**What is asked**
Extract each line of the records that contains the word "with".

— Begin Supplied records —

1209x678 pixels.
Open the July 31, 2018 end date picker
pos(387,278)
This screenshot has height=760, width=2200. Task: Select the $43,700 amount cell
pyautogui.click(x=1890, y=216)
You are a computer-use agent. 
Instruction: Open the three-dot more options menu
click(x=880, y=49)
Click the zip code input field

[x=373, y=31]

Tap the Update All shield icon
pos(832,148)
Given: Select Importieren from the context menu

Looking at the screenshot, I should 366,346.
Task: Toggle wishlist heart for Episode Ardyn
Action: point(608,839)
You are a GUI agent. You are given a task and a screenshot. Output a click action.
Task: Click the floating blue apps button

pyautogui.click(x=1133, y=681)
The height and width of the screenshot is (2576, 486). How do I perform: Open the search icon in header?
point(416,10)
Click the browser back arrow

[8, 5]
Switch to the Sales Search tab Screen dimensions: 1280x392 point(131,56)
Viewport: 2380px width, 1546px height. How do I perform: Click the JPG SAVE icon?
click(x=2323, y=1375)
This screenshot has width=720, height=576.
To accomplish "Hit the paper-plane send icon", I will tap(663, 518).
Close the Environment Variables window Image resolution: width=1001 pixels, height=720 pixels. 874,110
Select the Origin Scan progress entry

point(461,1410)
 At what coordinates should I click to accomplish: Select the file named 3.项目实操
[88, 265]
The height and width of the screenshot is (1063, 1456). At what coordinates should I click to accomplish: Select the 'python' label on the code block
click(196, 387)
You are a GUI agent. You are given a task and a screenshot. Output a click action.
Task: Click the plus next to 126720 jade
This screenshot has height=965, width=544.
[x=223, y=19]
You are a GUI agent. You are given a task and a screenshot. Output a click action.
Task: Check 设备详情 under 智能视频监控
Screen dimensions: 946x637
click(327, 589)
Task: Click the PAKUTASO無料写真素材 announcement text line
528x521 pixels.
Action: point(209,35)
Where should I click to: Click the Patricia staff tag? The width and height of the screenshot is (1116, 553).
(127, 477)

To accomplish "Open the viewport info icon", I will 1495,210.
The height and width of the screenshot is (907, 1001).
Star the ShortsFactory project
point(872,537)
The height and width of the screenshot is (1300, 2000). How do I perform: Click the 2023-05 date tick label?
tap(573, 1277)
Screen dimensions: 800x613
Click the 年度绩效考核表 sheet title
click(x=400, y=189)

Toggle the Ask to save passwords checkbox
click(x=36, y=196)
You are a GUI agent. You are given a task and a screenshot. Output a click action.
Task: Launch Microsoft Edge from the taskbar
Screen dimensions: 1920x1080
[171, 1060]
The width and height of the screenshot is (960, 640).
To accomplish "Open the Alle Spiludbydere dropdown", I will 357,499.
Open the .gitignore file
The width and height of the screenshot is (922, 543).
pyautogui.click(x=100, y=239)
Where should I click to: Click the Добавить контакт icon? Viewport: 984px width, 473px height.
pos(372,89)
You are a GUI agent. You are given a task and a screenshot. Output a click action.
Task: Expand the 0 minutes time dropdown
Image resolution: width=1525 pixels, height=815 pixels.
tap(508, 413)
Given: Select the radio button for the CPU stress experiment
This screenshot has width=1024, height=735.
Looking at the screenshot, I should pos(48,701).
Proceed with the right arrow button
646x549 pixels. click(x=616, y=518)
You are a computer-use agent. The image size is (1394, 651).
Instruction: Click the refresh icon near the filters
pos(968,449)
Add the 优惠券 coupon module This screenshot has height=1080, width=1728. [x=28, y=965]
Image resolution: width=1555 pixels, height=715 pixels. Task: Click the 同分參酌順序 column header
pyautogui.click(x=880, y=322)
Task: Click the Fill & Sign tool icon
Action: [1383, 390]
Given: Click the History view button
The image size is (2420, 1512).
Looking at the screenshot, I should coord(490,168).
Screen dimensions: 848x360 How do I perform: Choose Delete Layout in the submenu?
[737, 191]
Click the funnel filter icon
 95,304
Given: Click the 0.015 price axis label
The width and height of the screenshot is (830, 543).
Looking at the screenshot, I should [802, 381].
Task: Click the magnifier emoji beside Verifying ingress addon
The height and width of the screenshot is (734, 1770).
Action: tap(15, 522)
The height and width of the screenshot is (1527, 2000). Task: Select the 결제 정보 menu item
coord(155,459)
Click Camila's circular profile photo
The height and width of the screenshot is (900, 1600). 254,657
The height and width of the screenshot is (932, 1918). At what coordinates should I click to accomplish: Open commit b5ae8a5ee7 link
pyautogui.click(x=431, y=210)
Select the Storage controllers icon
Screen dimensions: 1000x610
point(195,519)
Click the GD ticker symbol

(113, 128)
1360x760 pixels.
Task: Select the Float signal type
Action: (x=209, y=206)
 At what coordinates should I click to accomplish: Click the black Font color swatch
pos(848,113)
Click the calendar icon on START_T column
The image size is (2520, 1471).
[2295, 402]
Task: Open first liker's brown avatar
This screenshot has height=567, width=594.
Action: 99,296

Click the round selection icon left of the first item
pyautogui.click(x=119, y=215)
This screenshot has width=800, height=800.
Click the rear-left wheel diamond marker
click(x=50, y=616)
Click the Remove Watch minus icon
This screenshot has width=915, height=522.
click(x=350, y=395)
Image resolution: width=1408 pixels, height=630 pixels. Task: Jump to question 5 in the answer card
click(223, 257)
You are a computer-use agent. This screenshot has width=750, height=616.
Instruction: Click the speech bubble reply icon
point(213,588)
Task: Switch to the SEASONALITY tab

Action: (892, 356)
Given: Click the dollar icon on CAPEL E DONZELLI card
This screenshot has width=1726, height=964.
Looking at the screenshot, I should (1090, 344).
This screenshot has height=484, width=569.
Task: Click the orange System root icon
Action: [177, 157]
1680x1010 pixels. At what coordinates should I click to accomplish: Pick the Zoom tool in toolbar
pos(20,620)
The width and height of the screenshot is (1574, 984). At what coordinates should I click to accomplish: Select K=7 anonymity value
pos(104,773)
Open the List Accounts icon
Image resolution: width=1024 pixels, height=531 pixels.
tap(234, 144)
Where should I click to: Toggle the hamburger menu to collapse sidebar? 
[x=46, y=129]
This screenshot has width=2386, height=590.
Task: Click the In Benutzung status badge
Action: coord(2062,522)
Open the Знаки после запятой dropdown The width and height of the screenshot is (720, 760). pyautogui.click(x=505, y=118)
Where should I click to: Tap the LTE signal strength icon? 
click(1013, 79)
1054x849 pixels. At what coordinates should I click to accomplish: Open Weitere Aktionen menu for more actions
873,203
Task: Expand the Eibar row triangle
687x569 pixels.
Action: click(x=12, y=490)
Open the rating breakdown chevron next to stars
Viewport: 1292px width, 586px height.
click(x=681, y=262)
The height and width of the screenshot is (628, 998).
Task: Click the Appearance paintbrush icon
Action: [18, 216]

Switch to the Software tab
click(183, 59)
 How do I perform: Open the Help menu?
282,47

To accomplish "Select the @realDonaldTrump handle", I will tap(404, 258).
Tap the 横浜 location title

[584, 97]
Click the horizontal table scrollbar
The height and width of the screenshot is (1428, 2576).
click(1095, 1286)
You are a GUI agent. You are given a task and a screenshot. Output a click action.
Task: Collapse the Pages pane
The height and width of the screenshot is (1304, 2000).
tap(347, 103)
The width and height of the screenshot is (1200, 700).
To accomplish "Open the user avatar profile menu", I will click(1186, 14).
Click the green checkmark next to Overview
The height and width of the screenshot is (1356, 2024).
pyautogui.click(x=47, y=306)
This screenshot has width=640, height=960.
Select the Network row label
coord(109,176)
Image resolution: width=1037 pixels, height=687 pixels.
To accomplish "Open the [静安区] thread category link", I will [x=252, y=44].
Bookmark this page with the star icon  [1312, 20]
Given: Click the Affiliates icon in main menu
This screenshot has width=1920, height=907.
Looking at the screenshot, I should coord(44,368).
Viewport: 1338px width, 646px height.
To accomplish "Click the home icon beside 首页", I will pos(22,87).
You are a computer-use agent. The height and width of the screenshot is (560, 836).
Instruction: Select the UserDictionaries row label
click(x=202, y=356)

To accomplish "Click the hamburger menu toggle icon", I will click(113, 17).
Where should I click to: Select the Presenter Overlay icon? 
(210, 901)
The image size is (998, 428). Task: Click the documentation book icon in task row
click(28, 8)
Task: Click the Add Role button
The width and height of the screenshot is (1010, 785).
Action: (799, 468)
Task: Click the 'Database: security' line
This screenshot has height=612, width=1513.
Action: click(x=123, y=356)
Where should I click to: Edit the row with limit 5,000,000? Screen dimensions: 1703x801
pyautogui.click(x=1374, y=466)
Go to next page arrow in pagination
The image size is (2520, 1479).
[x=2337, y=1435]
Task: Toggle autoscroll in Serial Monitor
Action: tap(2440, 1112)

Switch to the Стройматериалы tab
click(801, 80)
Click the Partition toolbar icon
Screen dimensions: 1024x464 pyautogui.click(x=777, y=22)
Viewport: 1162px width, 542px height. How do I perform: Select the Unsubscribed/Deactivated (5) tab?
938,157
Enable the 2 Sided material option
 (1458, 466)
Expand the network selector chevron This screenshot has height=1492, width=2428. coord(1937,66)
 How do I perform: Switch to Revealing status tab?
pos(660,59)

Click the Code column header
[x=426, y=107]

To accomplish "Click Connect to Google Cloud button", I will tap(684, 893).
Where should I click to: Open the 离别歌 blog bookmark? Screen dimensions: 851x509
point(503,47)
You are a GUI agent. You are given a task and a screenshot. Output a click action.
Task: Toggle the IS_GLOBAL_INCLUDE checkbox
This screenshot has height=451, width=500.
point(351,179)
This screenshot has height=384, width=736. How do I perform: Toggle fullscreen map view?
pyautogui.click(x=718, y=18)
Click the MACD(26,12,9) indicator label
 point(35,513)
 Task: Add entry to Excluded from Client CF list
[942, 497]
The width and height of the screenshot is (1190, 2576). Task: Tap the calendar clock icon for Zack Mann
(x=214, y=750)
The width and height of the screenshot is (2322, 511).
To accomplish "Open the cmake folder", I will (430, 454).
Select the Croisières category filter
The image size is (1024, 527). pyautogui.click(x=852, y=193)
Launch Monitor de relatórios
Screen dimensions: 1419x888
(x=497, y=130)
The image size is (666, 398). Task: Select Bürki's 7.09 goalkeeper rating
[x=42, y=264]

— End Supplied records —

**The answer**
Proceed with the right arrow button
Bookmark this page with the star icon  [1312, 20]
Where should I click to: Edit the row with limit 5,000,000? Screen dimensions: 1703x801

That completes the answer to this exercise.